▶ Things to do
a) Answer these questions using the text on PAPD monitoring and evaluation, one line per answer:
(i) What two key geographical levels are listed?
(ii) Besides beneficiary target groups, which stakeholder group will data be disaggregated by?
(iii) Which figure is cited for the PAPD implementation arrangement?
b) Shorten the paragraph in the text on PAPD monitoring and evaluation that begins "The institutional arrangements for M&E", keeping its main facts.
══ Text shown ══
The PAPD measurements and monitoring will be implemented at various geographic and population group levels. A strategic approach will be developed through the NSS to ensure that all data are appropriately disaggregated to reflect disparity by gender, disadvantaged population groups, people living with disability, and by geographic location. These will be regularly entered into the monitoring system to be aggregated for overall reporting.

Key geographical levels include:

  • 1. National level: aggregating M&E results to the national level, based on the measurable outcome indicators and evaluations.

  • 2. Statistical regions/county level: disaggregating key variables and stakeholders to the local level.

Data will also be disaggregated by key stakeholder groups, including:

  • 1. Beneficiary target groups, including gender, youth, people with disabilities and other disadvantaged groups.

  • 2. Private sector, especially small and medium scale (agriculture, SMEs, others).

8.2.4 Institutional Arrangements for Monitoring and Evaluation

The institutional arrangements for M&E will mirror, to a large degree, the Theory of Change and the roles and responsibilities outlined in the implementation and coordination arrangement of the PAPD (see Figure 1.10 to 1.11 for the Theory of Change and Figure 6.1 for the implementation arrangement). Greater emphasis will be placed on coordination and information sharing in the context of a more robust NSS—to ensure that processes are internalized and applied, interconnected, and harmonized by responsible institutions with the view to support an informed policy decision making process.
═══
══ Given data ══
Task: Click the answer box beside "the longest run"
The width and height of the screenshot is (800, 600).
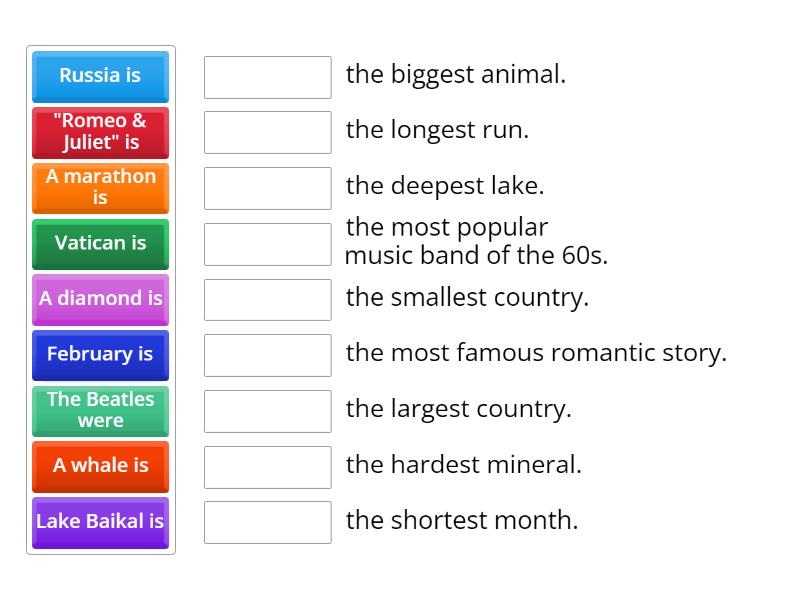Action: pos(267,130)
═══
▶ Solutions to the tasks
a)
(i) National level and statistical regions/county level.
(ii) The private sector, especially small and medium scale (agriculture, SMEs, others).
(iii) Figure 6.1.

b) M&E institutional arrangements will largely mirror the PAPD's Theory of Change (Figures 1.10 to 1.11) and the roles and responsibilities in its implementation and coordination arrangement (Figure 6.1). Within a more robust NSS, greater emphasis will go to coordination and information sharing. This will ensure that responsible institutions internalize, apply, interconnect and harmonize processes in support of informed policy decision making.